Report only the number of lines in the material that contain the string "width".

-------- Data to process --------

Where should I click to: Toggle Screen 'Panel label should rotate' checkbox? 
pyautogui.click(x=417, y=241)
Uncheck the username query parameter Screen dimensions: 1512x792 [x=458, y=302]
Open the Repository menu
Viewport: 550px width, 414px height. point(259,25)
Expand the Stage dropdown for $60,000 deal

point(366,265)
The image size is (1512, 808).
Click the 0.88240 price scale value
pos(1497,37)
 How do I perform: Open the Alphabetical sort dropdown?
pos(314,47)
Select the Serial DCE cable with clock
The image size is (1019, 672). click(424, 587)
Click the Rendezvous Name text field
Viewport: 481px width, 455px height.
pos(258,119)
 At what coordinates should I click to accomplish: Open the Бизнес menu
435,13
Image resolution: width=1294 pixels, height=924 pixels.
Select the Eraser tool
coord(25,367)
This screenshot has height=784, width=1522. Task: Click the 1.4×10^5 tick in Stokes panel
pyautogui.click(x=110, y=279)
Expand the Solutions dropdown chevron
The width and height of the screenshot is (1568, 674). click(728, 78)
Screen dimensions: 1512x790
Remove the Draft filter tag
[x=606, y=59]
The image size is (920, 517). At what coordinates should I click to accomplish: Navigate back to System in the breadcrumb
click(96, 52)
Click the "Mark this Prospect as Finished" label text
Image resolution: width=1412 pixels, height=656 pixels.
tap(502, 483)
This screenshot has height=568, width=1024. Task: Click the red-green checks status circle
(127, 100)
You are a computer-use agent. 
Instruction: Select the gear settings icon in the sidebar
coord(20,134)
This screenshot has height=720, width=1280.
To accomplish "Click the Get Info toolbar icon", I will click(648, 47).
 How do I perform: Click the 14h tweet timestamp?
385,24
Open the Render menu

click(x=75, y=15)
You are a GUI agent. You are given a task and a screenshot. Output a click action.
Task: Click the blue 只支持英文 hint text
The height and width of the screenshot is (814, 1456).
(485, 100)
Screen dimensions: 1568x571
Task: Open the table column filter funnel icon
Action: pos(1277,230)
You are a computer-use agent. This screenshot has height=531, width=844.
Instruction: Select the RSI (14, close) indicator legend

--------

- [Task response]:
10